TASKS AND EXERCISES:
1. List the three sources of hints that, according to the thread about the FreeBSD upgrade script, did not help with the error.
2. Summarize the thread about the FreeBSD upgrade script in two sentences.
-------- SUPPLIED TEXT
2006-04-09 Thread Malcolm Fitzgerald


On 10/04/2006, at 12:39 AM, Jan Grant wrote:


On Sun, 9 Apr 2006, Malcolm Fitzgerald wrote:


I'm trying to follow the instructions at
http://www.daemonology.net/freebsd-upgrade-5.4-to-6.0/

At point four it offers this shell script.

cut -f 1 -d '$' /usr/local/freebsd-update/work/md5all | uniq |
while read X; do
if [ -f $X ]; then echo $X; fi;
done | sort  /root/base-old

Running this from root shell in konsole (bash) I get while: 
Expression
Syntax. The various hints and clues I get from the shell, the web 
and man
bash haven't helped me. Would someone provide the correct syntax for 
me?


That syntax is correct for sh and bash; you're not running it, however.
Double-check that after you su to root, you're really running bash.
----------------
-------- RECORD LIST
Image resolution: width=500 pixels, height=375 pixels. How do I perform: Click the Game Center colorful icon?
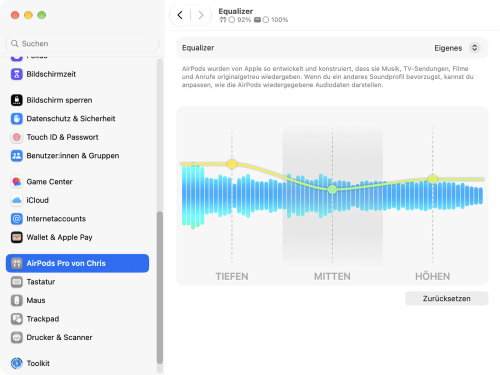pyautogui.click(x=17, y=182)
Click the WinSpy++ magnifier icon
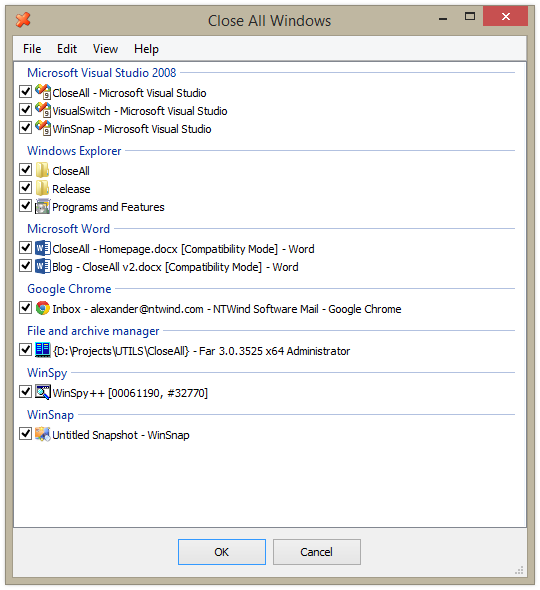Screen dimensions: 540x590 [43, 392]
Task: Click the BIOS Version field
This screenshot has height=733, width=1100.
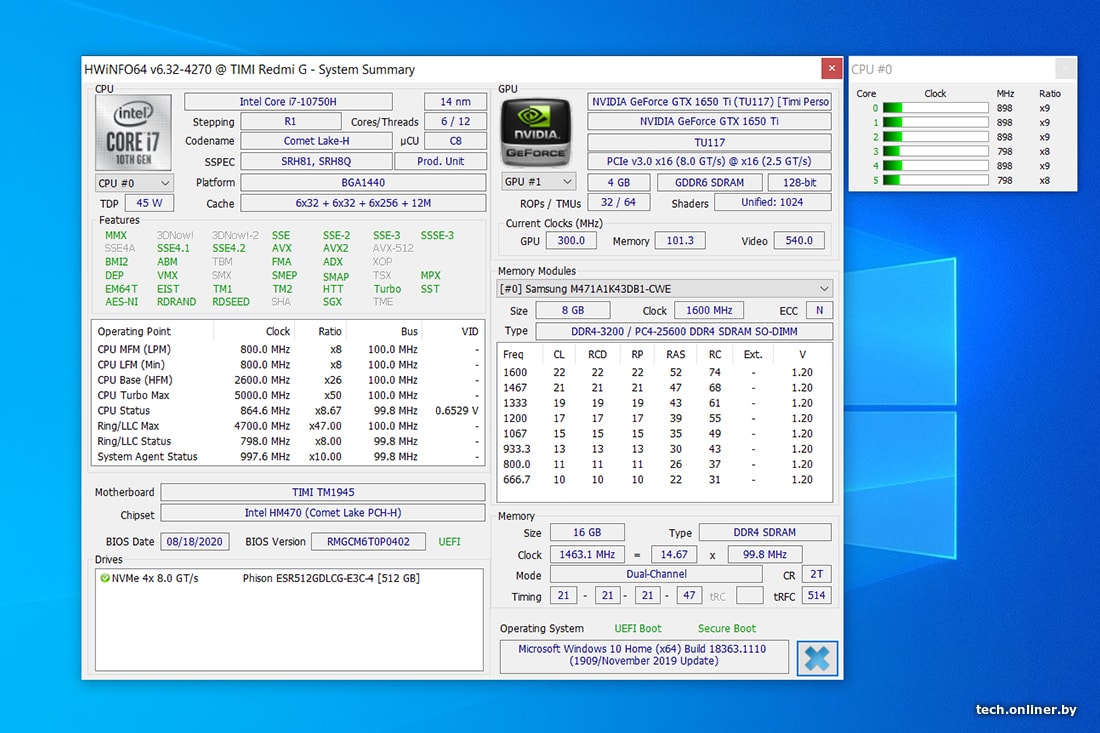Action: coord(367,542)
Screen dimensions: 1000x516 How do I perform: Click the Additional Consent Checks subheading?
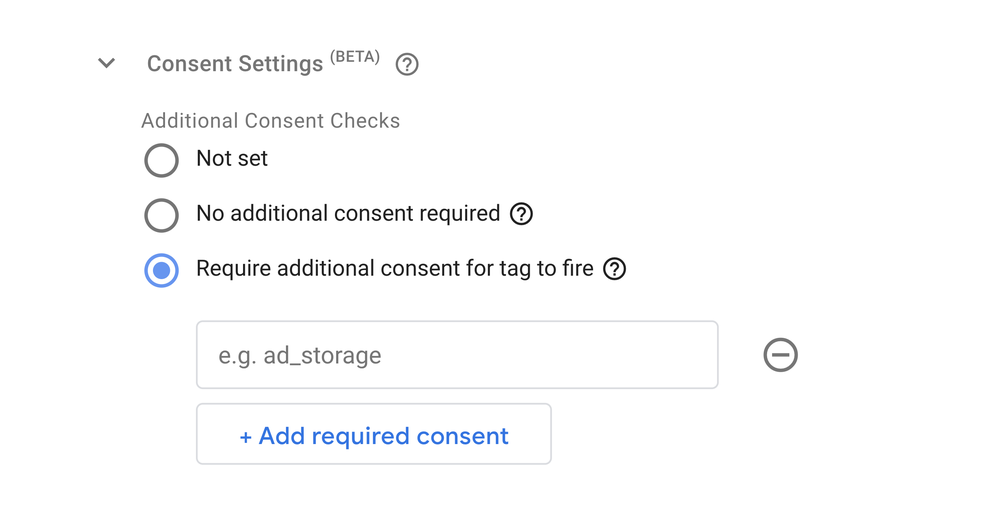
----------------
RESULTS IN ORDER:
1.
1. The shell
2. The web
3. man bash

2. Malcolm Fitzgerald ran the shell script from point four of the FreeBSD upgrade instructions at daemonology.net in a root bash shell in konsole, got a "while: Expression Syntax" error, and asked for the correct syntax. Jan Grant replied that the syntax is correct for sh and bash but that it was not being run in one of them, and advised double-checking that bash is really running after using su to become root.